**CONSEGNA 1:** Riporta senza modifiche il passo dell'articolo sui pretori d'assalto che va da "Da un articolo" fino a "coesistere due giustizie." compreso.
**CONSEGNA 2:**
Rispondi in base all'articolo sui pretori d'assalto.
(a) Intorno a quale età sono i pretori descritti?
(b) In quale città Adriano Sansa ha dato il via ad alcune inchieste clamorose?
(c) Quanti procedimenti disciplinari ha procurato a Sansa la sua offensiva?
**CONSEGNA 3:** Traduci in inglese questa frase dell'articolo sui pretori d'assalto: "Li accomuna l’età: sono tutti intorno ai trent’anni, nati in epoca di guerra, quasi col segno premonitore di un destino di lotta."

**BRANO DEL DOCUMENTO:**

=====

Da un articolo del «Corriere d'Informazione» (1974)

Hanno affrontato le battaglie più audaci di questi nostri anni inquieti; si sono votati al rispetto delle grandi leggi ecologiche per salvare quello che resta del nostro inquinato Paese; hanno scosso l’Italia con una serie di casi clamorosi, senza temere nessuno. Li chiamano «pretori d’assalto»: qualcuno li accusa di imprudenza oppure di ambizioni che vanno al di là della loro competenza o ancora di voler scardinare le antiche regole della magistratura. Altri, invece, identificano in loro i superstiti interpreti della «vera giustizia» quasi potessero coesistere due giustizie.

Li accomuna l’età: sono tutti intorno ai trent’anni, nati in epoca di guerra, quasi col segno premonitore di un destino di lotta. Lo stesso entusiasmo, la stessa certezza nel diritto, anche se esercitano al livello modesto delle preture. Ma chi sono, cosa vogliono, come agiscono questi giovani giudici che di continuo danno la sveglia a una società italiana rassegnata ai giochi di sottogoverno, alle prevaricazioni dei gruppi di potere, alla girandola di miliardi che sta dietro, per esempio, all’ultimo clamoroso episodio dello «scandalo del petrolio»?

L’intervista con il pretore Sansa, fatta prima che scoppiasse il «caso Garrone», vuole sintetizzare appunto i principi cui si ispirano i «pretori scomodi».

«NON MI ASPETTAVO TANTA RISONANZA DA PARTE DELLA STAMPA»

Il dottor Adriano Sansa, ormai chiamato da tutti il «pretore d’assalto» per avere dato il via a Genova ad alcune inchieste clamorose, non ha né il fisico né il morale dell’ardito che esce dalla trincea con il pugnale tra i denti. La sua solitaria offensiva per una giustizia più giusta, che gli ha procurato due procedimenti disciplinari e molte amarezze, deve essere stata più il frutto di una tormentata crisi di coscienza che di un generoso impeto dell’animo.

=====

**ESTRATTI DEI RECORD:**
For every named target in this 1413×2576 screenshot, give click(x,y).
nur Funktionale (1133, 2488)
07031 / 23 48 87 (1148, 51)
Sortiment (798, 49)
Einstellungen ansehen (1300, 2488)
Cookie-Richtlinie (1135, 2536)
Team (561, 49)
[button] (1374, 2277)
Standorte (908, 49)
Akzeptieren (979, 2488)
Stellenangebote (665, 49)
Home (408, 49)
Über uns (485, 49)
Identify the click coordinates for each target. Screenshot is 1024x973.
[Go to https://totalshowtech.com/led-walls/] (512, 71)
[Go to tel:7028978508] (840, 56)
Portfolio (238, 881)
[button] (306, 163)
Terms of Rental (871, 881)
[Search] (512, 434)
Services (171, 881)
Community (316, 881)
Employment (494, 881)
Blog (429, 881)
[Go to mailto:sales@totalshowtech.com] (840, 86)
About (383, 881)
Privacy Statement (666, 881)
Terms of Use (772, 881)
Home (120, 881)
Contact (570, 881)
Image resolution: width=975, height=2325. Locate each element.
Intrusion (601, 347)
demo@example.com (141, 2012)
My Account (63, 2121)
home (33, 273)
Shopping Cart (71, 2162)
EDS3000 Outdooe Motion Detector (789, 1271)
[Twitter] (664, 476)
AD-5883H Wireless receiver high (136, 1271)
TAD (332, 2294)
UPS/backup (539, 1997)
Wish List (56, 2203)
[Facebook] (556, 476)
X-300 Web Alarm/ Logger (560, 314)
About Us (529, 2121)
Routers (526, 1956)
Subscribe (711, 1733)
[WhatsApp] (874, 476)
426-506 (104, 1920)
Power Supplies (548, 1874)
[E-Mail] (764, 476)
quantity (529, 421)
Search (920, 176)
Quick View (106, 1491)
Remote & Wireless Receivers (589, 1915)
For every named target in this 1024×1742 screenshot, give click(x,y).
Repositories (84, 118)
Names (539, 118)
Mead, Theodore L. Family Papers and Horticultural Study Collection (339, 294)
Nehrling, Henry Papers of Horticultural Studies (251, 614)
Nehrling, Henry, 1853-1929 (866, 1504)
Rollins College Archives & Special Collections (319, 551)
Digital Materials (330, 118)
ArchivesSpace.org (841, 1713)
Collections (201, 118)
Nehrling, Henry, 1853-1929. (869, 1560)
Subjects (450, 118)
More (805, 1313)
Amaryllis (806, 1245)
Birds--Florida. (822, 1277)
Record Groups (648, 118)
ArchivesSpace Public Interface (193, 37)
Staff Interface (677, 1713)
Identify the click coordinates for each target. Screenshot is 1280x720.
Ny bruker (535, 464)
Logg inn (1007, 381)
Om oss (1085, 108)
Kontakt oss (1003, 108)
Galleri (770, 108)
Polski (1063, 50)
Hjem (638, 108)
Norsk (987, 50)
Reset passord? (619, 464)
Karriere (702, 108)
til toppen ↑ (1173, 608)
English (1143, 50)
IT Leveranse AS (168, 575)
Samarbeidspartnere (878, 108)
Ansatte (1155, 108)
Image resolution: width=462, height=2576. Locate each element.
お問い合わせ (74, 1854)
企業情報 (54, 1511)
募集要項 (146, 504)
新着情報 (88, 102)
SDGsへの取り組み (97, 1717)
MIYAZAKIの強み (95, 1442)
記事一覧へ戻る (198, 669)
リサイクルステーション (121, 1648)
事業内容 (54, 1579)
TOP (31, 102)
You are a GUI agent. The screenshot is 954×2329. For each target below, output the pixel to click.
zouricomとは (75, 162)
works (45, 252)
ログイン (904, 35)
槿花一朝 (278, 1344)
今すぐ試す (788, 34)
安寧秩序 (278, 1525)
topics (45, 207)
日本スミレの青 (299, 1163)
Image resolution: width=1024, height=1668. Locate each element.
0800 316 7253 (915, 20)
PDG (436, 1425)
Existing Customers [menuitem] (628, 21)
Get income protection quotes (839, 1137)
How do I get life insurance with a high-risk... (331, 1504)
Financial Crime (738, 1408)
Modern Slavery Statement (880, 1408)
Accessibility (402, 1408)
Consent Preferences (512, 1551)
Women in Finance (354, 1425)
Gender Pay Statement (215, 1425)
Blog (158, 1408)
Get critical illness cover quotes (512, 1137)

=====

**RISPOSTA CORRETTA 1:**
Da un articolo del «Corriere d'Informazione» (1974)

Hanno affrontato le battaglie più audaci di questi nostri anni inquieti; si sono votati al rispetto delle grandi leggi ecologiche per salvare quello che resta del nostro inquinato Paese; hanno scosso l’Italia con una serie di casi clamorosi, senza temere nessuno. Li chiamano «pretori d’assalto»: qualcuno li accusa di imprudenza oppure di ambizioni che vanno al di là della loro competenza o ancora di voler scardinare le antiche regole della magistratura. Altri, invece, identificano in loro i superstiti interpreti della «vera giustizia» quasi potessero coesistere due giustizie.

**RISPOSTA CORRETTA 2:**
(a) Intorno ai trent'anni.
(b) A Genova.
(c) Due.

**RISPOSTA CORRETTA 3:** What they have in common is their age: they are all around thirty, born in wartime, almost bearing the foreshadowing sign of a destiny of struggle.